Stored items
────
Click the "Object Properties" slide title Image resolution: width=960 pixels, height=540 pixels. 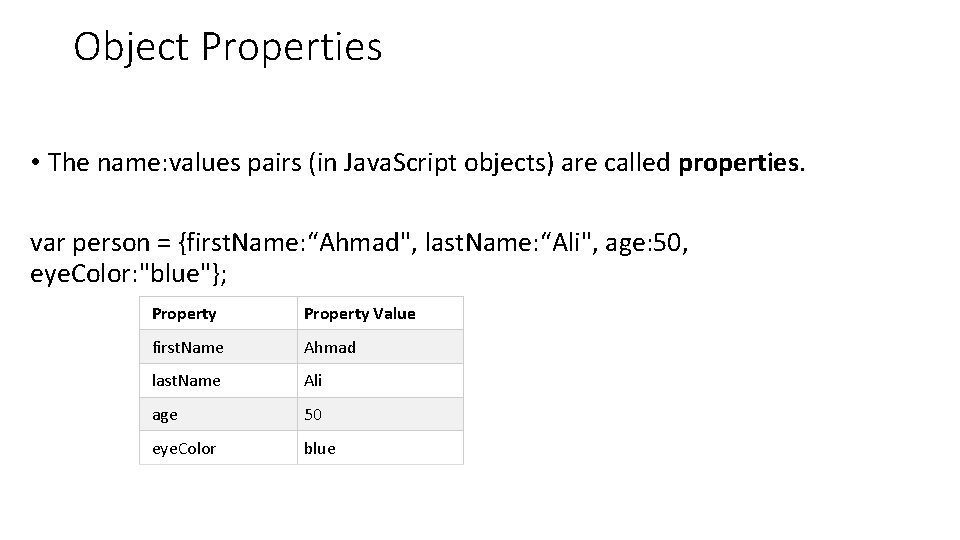pos(228,47)
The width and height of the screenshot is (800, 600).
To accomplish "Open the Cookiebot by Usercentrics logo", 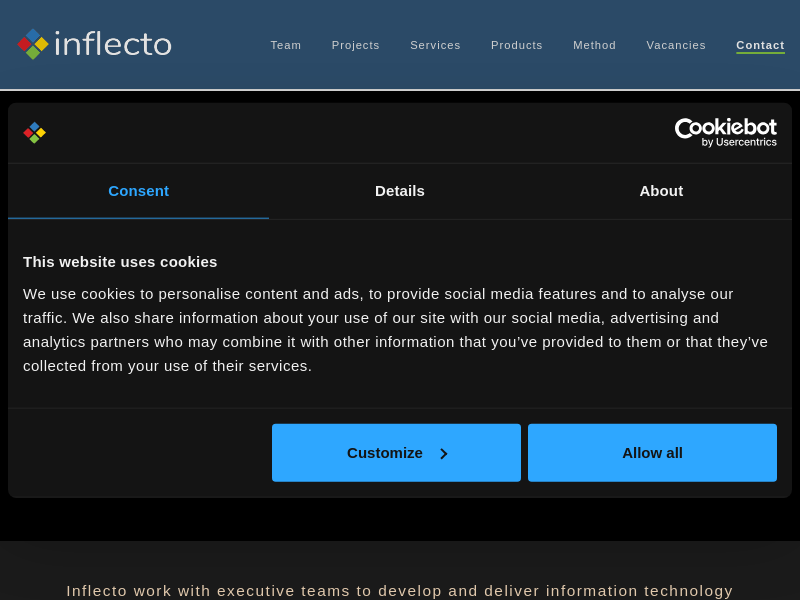I will tap(725, 132).
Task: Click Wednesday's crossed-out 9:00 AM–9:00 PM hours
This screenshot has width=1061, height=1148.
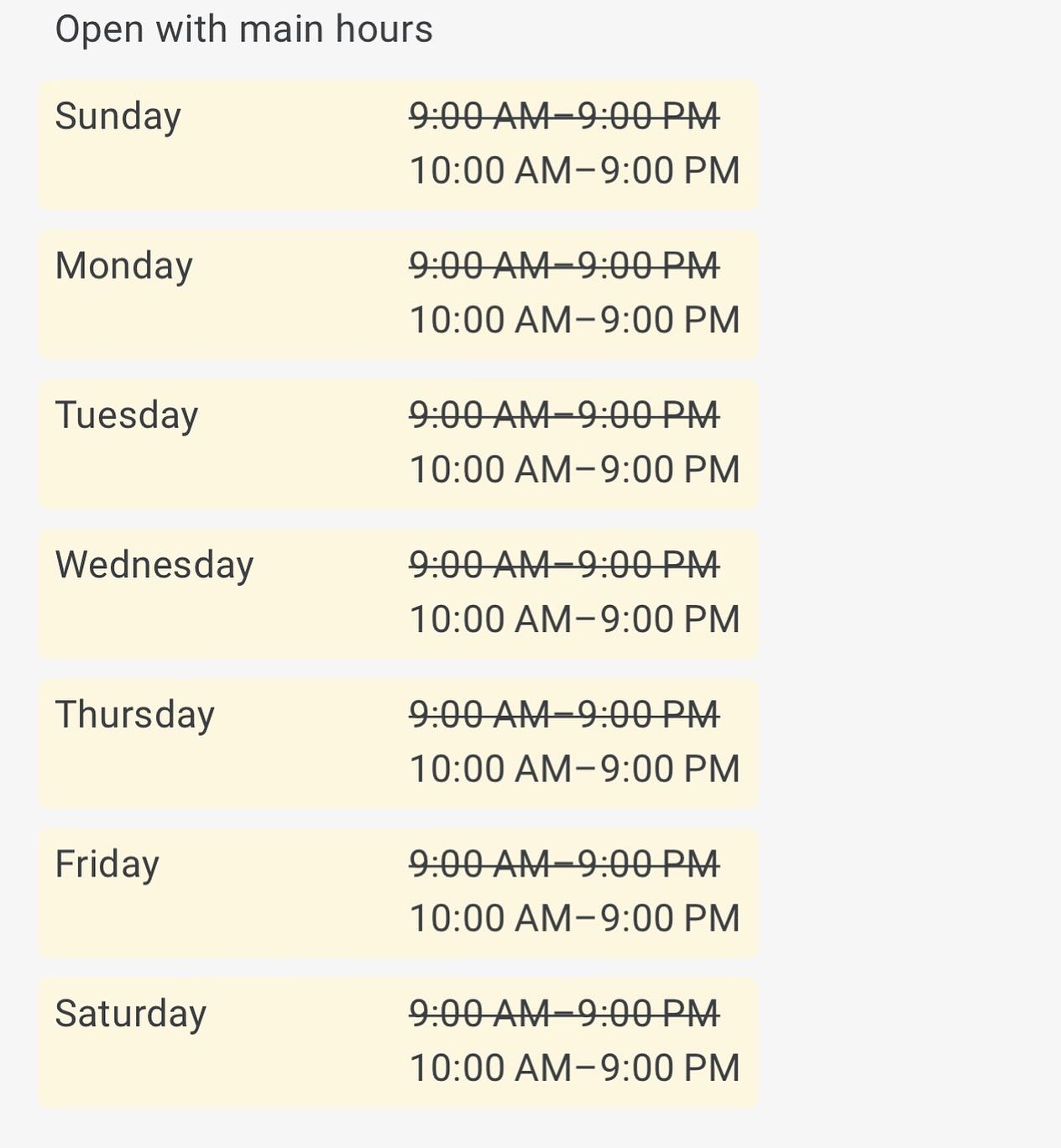Action: (564, 565)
────
- [Instructions to follow]:
Reproduce precisely the lines of the entries above, from the one containing "Task: Click Wednesday's" through the final one, both ends included, and omit the pictures.

- [The completed task]:
Task: Click Wednesday's crossed-out 9:00 AM–9:00 PM hours
This screenshot has width=1061, height=1148.
Action: (564, 565)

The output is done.